Tuesday, May 31, 2011

safe and sound in the jungle in Costa Rica

A week ago (time flies!) I arrived safely at the ranch lodge of CIRENAS, the organization with which I am interning this summer. I’m nearish to Santa Teresa on the southwest coast of the Nicoya Peninsula. The property, located right on the beach and surrounded by vast jungle conservation and farm lands, is absolutely stunning. From the front porch of the building in which I am staying, as well as from the window above my bed, you can see the surfers’-dream waves roar onto the smooth dark-sand beach, framed by coconut and banana palms. Plumeria and mango trees and many others I don’t know, tall and dense and green, crowd the edges of the lawn. Howler monkeys do their howling thing from the trees all around us and provide inspiring models of napping laziness. Harlequin crabs, hilarious in their pink garb and dancer’s stance, scuttle everywhere (including in the shower, trash cans, and other places they’re not supposed to be).

The weather is very hot and humid. I wilted and sweated buckets the first few days, but am beginning to adjust. Fairly regular thunderstorms and breezes clear out the air at least once a day, and I am well-provisioned with a wardrobe of appropriately thin, wicking, non-molding clothes (thanks, Ma!), so it is bearable. Worst is sweating right after showering, so you can’t ever quite feel clean. I do find myself dreaming of cool misty winds.

The property is very remote. And by very remote I mean miles from the nearest “town” (i.e. dusty road with electricity and a few small shops), down endless dirt “roads” (and by roads I mean pitted dirt tracks like fire roads or trails) that don’t bother with bridges, so almost every stream and river must be forded (i.e. driven through to get across). The rainy season started a few weeks ago, and already the roads are eroding and undercutting at an alarming rate and the rivers are swelling past what is fordable, limiting our inland access. Luckily the organization’s truck can drive along the beach at low tide, so even when the roads and rivers become impassable, we won’t be cut off. I’m hoping to get a cell phone this weekend, which will make me slightly more communicative, but we only have internet access when we go to town, so don’t expect to hear from me often.

SUPPLIED MATERIAL →
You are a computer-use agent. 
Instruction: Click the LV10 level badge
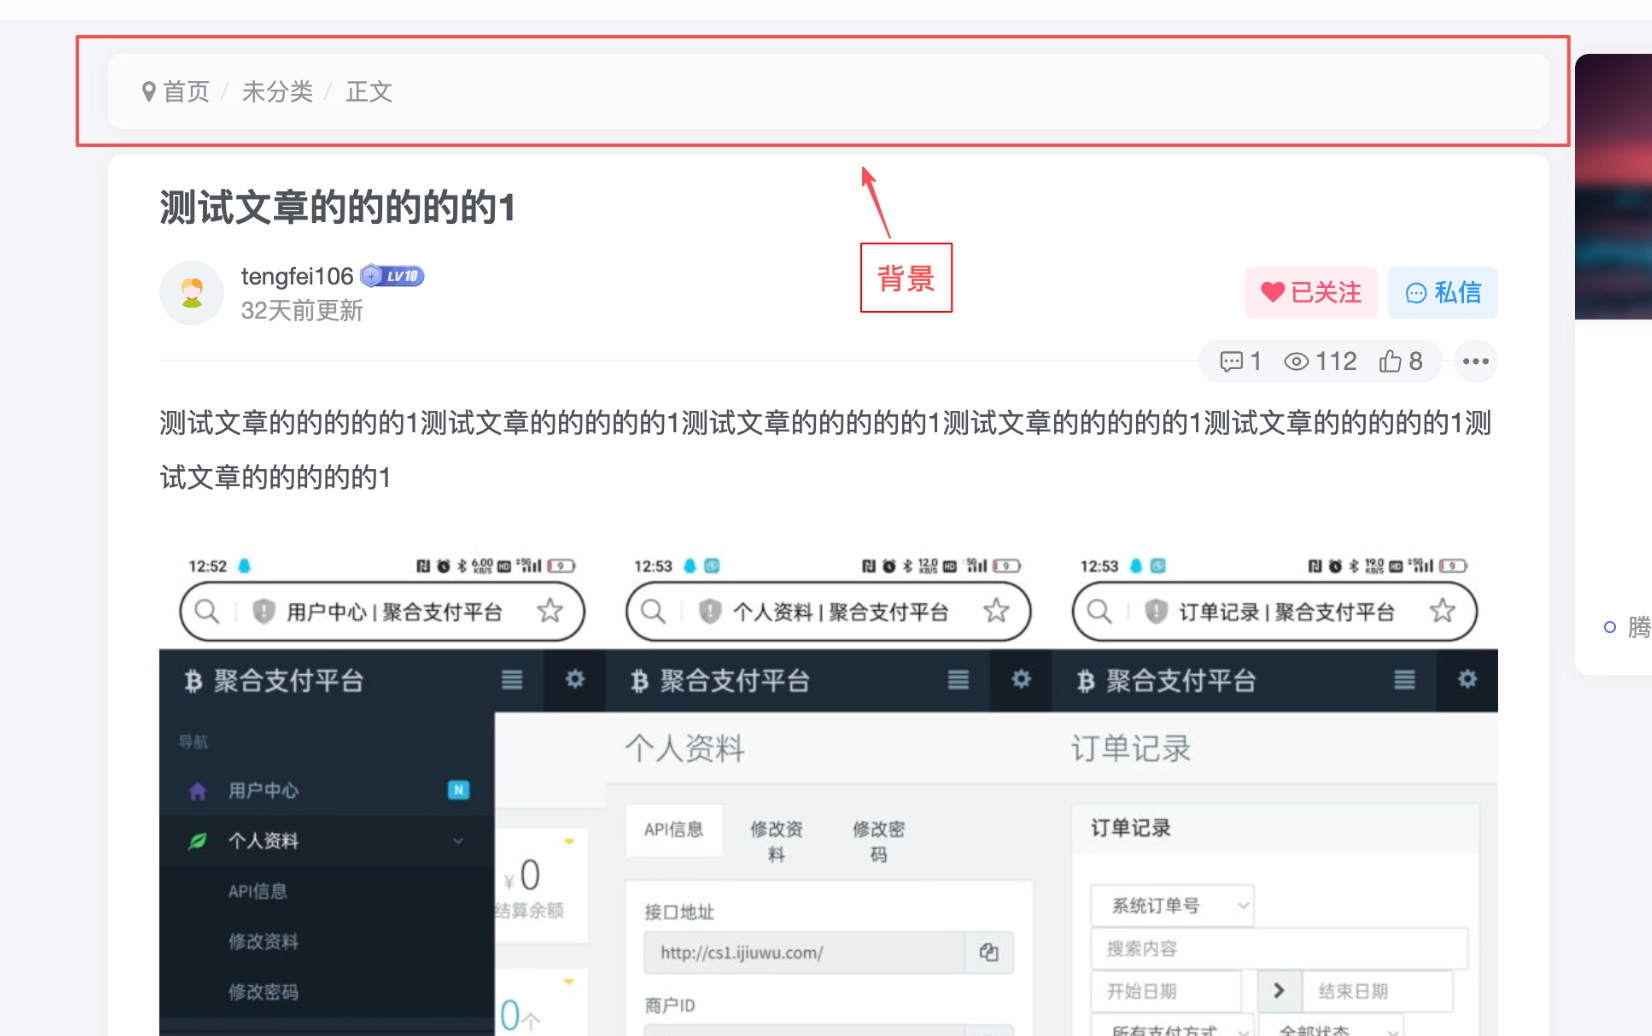[393, 276]
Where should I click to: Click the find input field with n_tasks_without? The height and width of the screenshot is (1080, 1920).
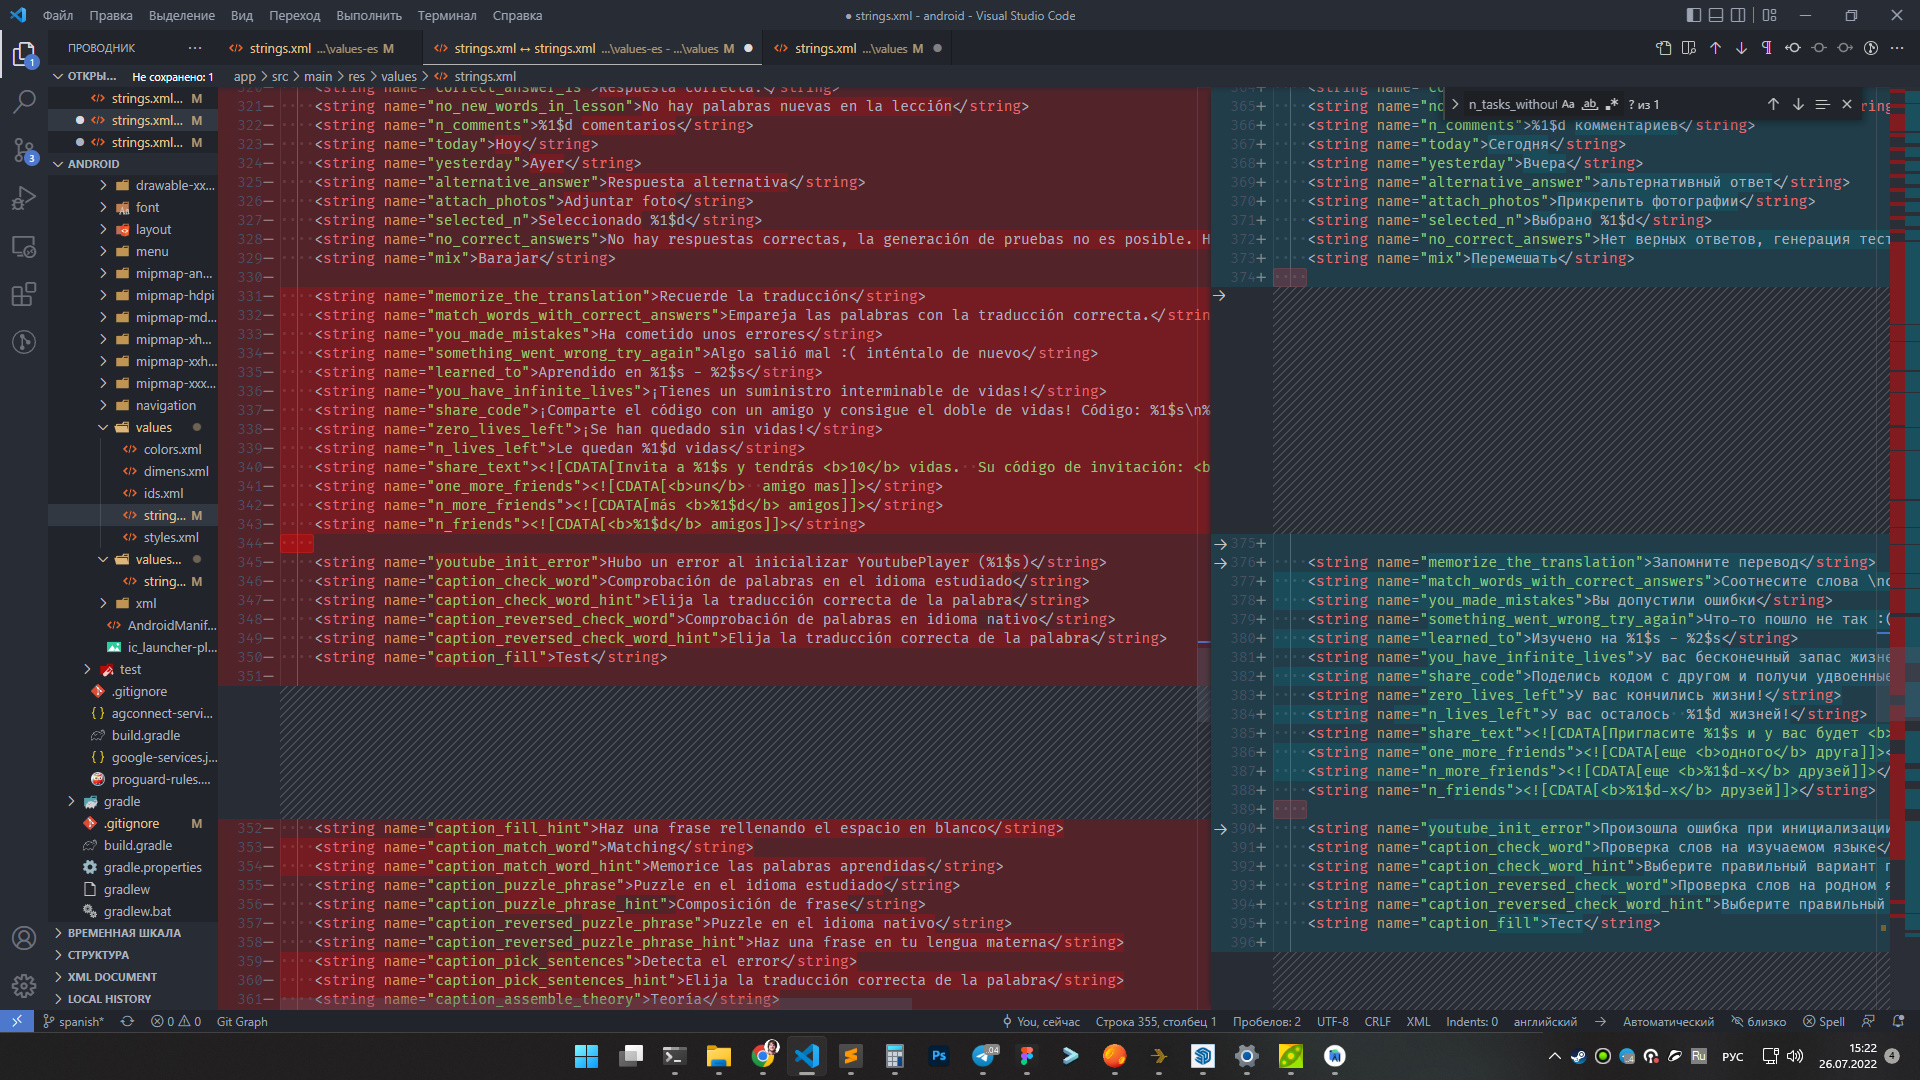[x=1512, y=104]
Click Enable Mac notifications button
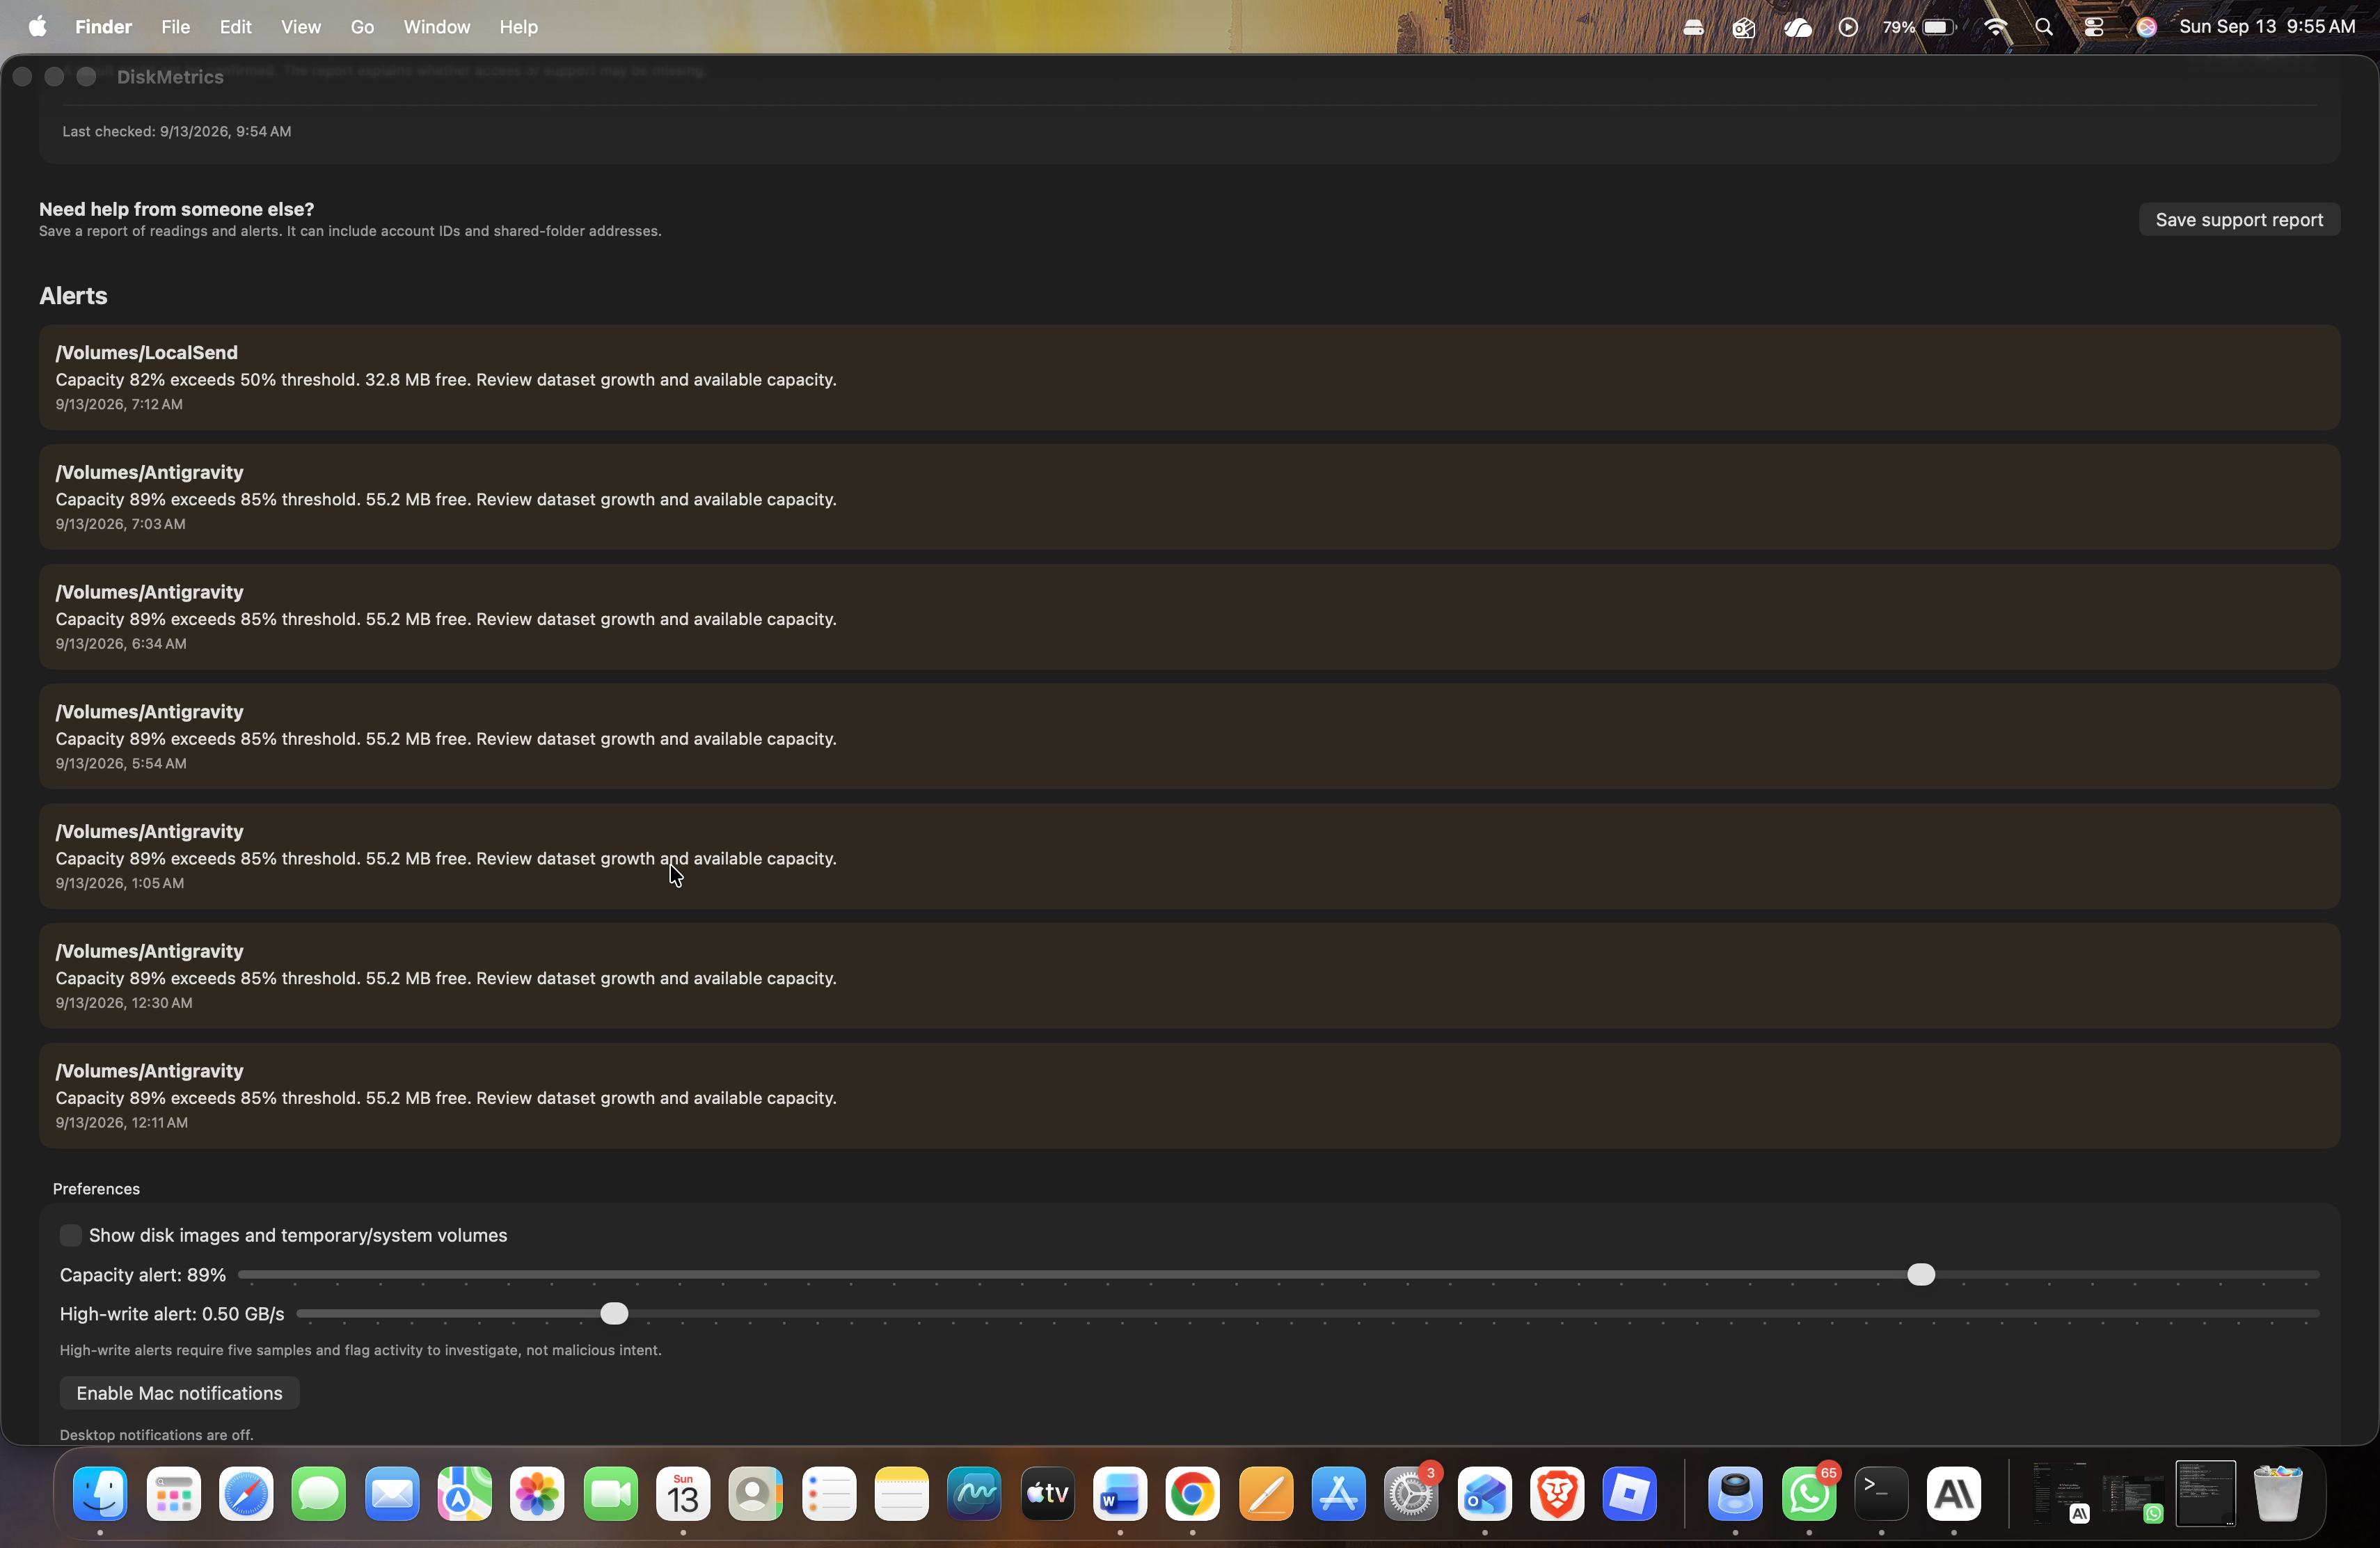The image size is (2380, 1548). click(179, 1393)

EXERCISE TASK 1 →
Answer these from the Costa Rica blog post, one line each:
(a) Near which place, and on which coast of the Nicoya Peninsula, is the writer staying?
(b) What clears out the air at least once a day?
(c) What lets the organization's truck avoid being cut off when roads and rivers become impassable?
EXERCISE TASK 2 →
Recast the paragraph of the Costa Rica blog post that opens "The weather is very hot and humid" as a short bulleted list with its main facts.
EXERCISE TASK 3 →
In the Costa Rica blog post, begin at the words that have "The property is" and stop after "from me often.". Reproduce that stretch, swapping "truck" for "jeep".

TASK RESULT 1 →
(a) Near Santa Teresa, on the southwest coast of the Nicoya Peninsula.
(b) Fairly regular thunderstorms and breezes.
(c) It can drive along the beach at low tide.

TASK RESULT 2 →
- The weather is very hot and humid.
- The writer wilted and sweated heavily at first but is beginning to adjust.
- Regular thunderstorms and breezes clear the air at least once a day.
- Thin, wicking, non-molding clothes make the heat bearable.
- The worst part is sweating right after showering, so one never quite feels clean.
- The writer dreams of cool misty winds.

TASK RESULT 3 →
The property is very remote. And by very remote I mean miles from the nearest “town” (i.e. dusty road with electricity and a few small shops), down endless dirt “roads” (and by roads I mean pitted dirt tracks like fire roads or trails) that don’t bother with bridges, so almost every stream and river must be forded (i.e. driven through to get across). The rainy season started a few weeks ago, and already the roads are eroding and undercutting at an alarming rate and the rivers are swelling past what is fordable, limiting our inland access. Luckily the organization’s jeep can drive along the beach at low tide, so even when the roads and rivers become impassable, we won’t be cut off. I’m hoping to get a cell phone this weekend, which will make me slightly more communicative, but we only have internet access when we go to town, so don’t expect to hear from me often.